Catechol and epoxy functionalized ultrahigh molecular weight polyethylene (UHMWPE) fibers with improved surface activity and interfacial adhesion

Abstract

Abstract In this work, a combination of bio-inspired poly(dopamine) deposition and epoxy grafting was proposed, aiming at improving the surface activity and adhesion property of ultrahigh molecular weight polyethylene (UHMWPE) fibers. Inspired by adhesive proteins in mussels, dopamine self-polymerization was used to deposit a thin adherent poly(dopamine) (PDA) film onto the surface of UHMWPE fibers. Ethylene glycol diglycidyl ether (EGDE) was then grafted through the reactions with amide and imino groups of poly(dopamine) surface via a “two-step” or “one-step” method. The chemical structure and composition of fiber surface were characterized by XPS and ATR-IR. The surface hydrophilicity and wettability was determined by water contact angle (CA) measurement. SEM images revealed the morphology changes of the fibers.
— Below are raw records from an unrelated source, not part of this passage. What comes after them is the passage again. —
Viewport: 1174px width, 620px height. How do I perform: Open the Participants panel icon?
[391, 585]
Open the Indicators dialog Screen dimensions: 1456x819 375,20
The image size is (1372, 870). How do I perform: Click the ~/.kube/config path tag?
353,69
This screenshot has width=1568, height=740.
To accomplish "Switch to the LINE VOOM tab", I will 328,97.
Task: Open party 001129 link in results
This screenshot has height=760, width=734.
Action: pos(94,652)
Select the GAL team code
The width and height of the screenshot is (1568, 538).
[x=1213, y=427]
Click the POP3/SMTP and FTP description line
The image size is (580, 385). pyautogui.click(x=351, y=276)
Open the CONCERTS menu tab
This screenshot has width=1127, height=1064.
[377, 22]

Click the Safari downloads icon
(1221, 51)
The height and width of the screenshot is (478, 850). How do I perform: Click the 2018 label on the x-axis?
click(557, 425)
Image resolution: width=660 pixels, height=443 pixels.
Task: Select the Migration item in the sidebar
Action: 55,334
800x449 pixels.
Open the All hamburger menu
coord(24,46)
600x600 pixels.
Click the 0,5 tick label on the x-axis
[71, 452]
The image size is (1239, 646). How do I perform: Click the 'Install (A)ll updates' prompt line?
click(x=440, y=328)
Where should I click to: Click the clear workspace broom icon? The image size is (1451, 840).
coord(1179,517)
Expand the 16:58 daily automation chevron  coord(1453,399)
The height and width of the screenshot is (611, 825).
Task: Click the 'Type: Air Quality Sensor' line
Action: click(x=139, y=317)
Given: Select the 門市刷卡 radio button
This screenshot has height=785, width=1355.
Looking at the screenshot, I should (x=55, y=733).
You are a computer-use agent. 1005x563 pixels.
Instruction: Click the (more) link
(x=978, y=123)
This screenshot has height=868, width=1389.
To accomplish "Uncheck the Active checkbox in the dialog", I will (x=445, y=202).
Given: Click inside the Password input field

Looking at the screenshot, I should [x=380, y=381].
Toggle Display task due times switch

TGA and gravimetric method were applied for quantitative analysis of the surface treatment of each step. Epoxy value of modified fibers was evaluated by the titration method. The results confirmed that PDA was deposited and EGDE was successfully grafted onto the surface of fibers. The interfacial adhesion properties of UHMWPE fibers/rubber composites were investigated by single-fiber pull-out test, and 67.5% improvement was achieved. Resorcinol–formaldehyde–latex (RFL) dipping further enhanced the improvement to 365.4%. Catechol and epoxy grafted UHMWPE fabrics after dipping with RFL exhibited excellent adhesion properties with satisfying aging and fatigue resistance.